| Problem to work on |
Please pull out the material word for word, starting at the line that contains "The image size is (650, 365)." (that line included) and ending at the end of the material, with the pictures omitted.

| Exercise materials |
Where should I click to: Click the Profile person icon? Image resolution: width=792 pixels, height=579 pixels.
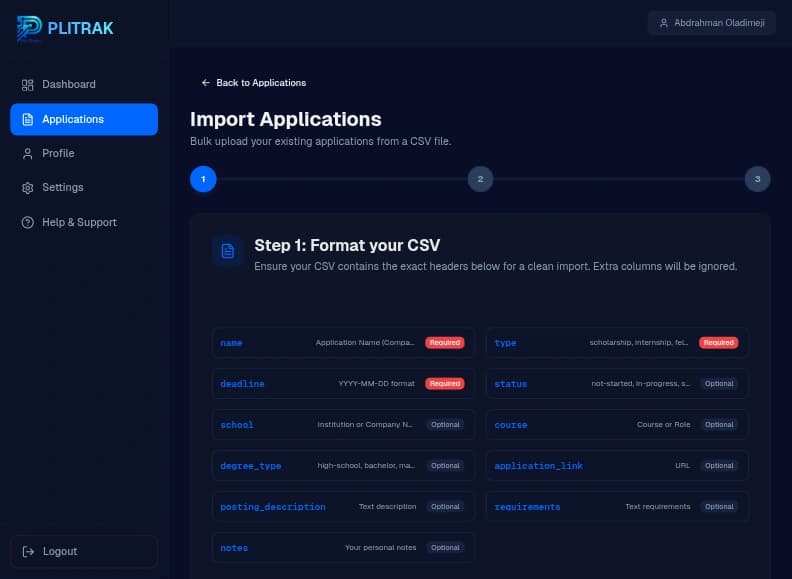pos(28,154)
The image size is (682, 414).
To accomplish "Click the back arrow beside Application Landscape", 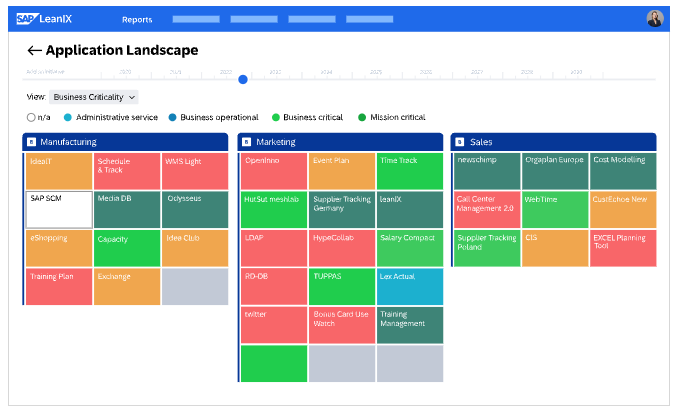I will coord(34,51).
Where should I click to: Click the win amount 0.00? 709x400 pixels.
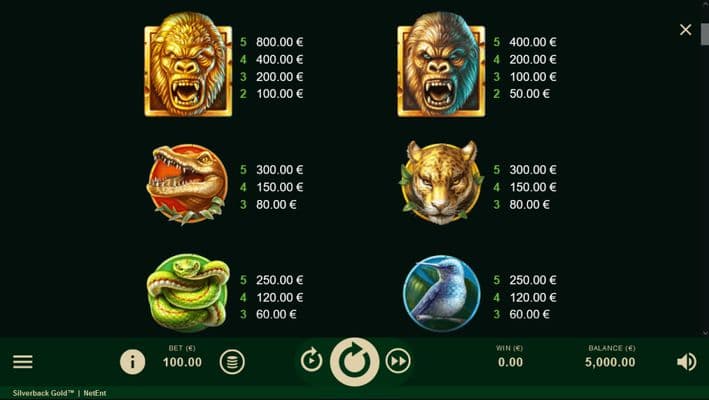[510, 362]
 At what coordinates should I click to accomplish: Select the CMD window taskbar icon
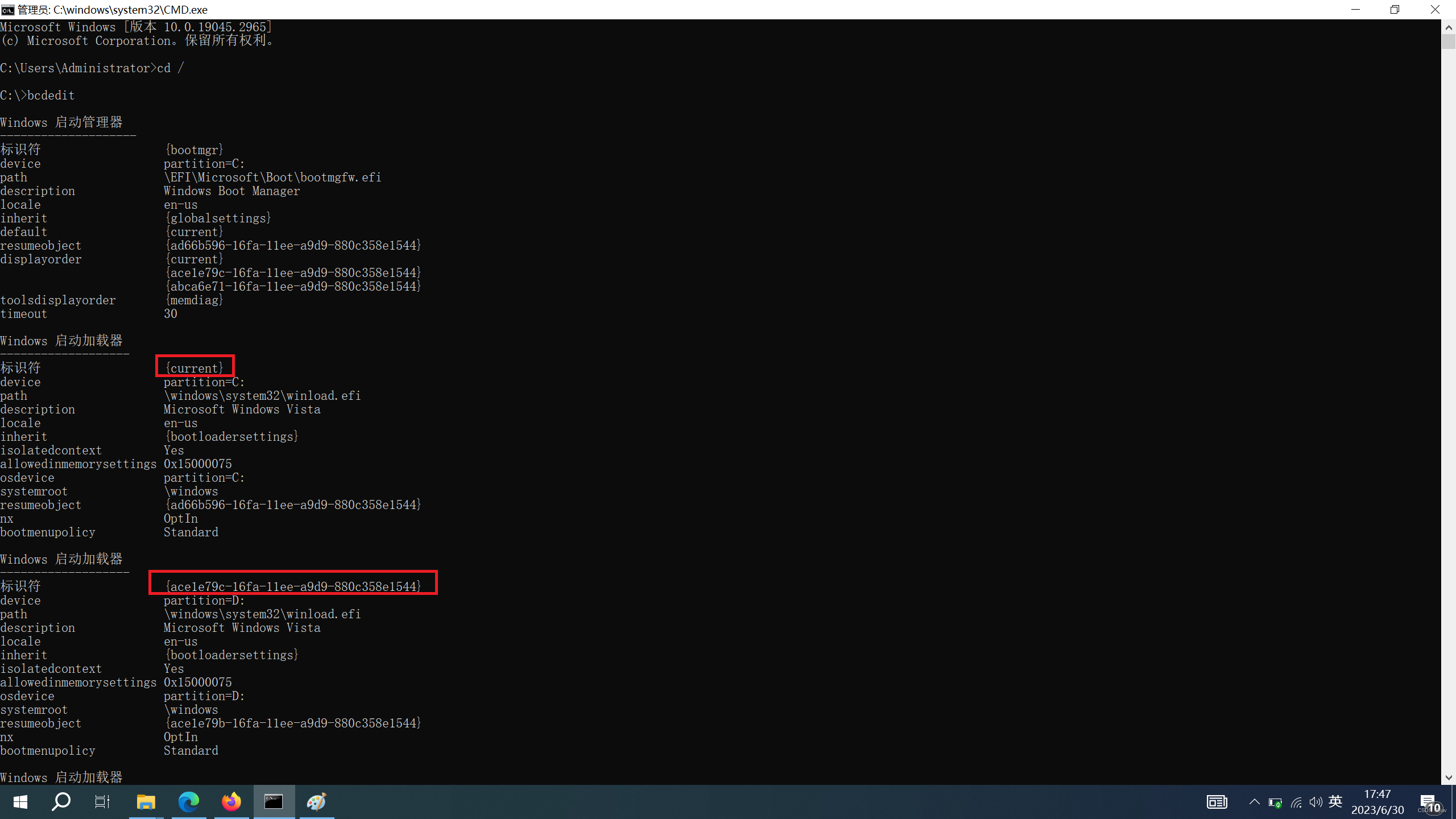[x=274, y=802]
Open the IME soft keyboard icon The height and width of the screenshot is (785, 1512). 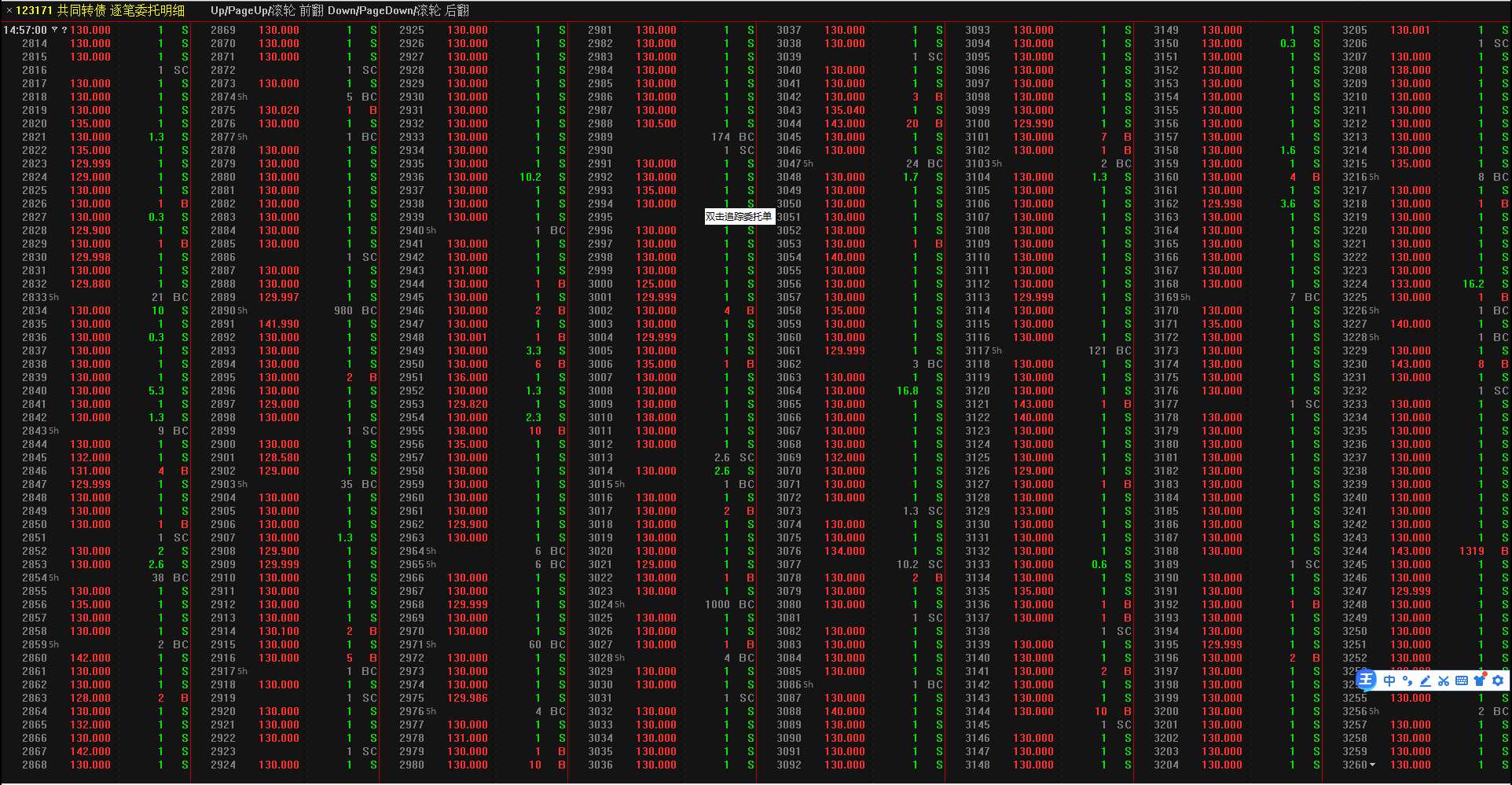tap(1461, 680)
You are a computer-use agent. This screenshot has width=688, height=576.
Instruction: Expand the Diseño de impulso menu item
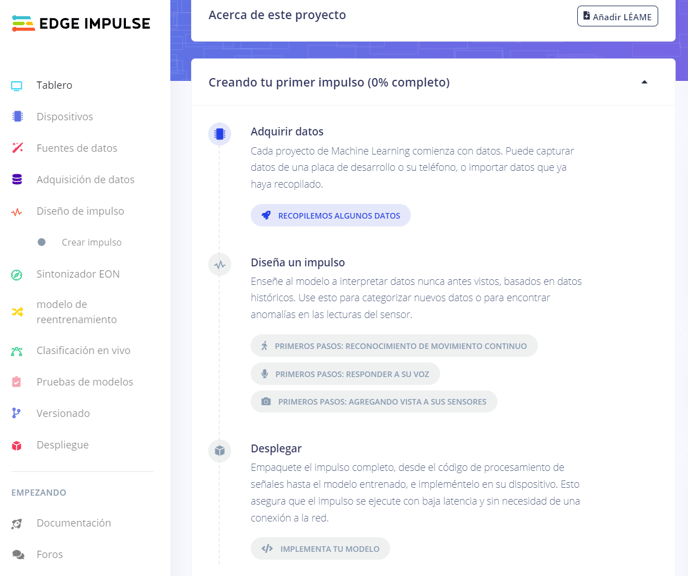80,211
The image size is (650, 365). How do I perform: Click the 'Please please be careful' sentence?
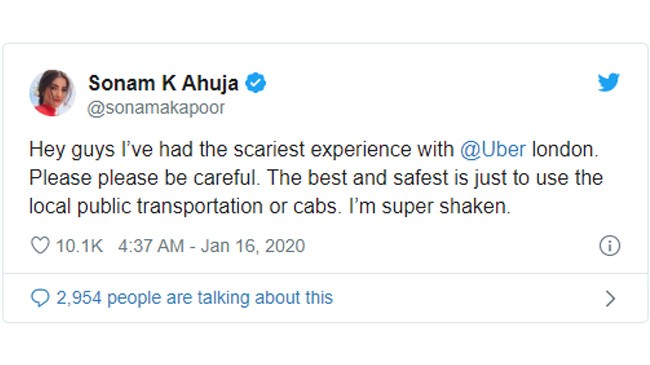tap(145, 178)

| Response below |
The image size is (650, 365). How do I perform: Click the 'Please please be careful' sentence?
tap(145, 178)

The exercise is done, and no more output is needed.